Investing in WASH in healthcare facilities is essential

These interventions have so far provided significant outcomes for Kabarole, marking a progressive response and mitigation against the spread of the virus. All healthcare facilities and healthcare workers in Kabarole have remained active and motivated. All Kabarole markets were able to maintain the standard operating procedures and none were closed by authorities during the lockdown compared to other parts of the country. There has been increased interest of the district in addressing WASH in HCFs. Extension of piped water in Kasenda and Kabende has targeted the HCFs.
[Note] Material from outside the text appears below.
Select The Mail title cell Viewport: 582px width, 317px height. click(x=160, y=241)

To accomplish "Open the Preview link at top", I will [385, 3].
District decision makers take more note from the Health Team. There is also increased adoption of handwashing practice and gradually entrenching behaviour.

Moving forward, IRC would like to see strengthening of WASH in HCFs in Kabarole District. Therefore, immediate attention will be on advocacy and lobbying for increased interest and investment for WASH in HCFs; capacity development of the District Health Officer and ensuring adequate linkages with other key sectors like the water department.

Organising the availability of IPC materials (chlorine  dispenser, sanitisers, handwashing with soap, alcohol-based hand sanitiser) and access to safe clean water with the district water department, utility companies  and WASH partner organisations like Amref, PATH, HEWASA and the Infectious Diseases Institute among others. IRC will continue building a more sustainable medical waste management system in Kabarole (contributing to one or two centrally located incinerators and collection systems in the district).

In conclusion, significant lessons can be learned here. Having a strong WASH system prepares organisations, districts and nations to address even these global health challenges. Interventions in WASH in HCFs are ‘no regret’ investments as their impact is far reaching especially as it results in improved healthcare outcomes. And lastly, WASH is pivotal in IPC and primary health care. It is important that we demonstrate this to countries and donors.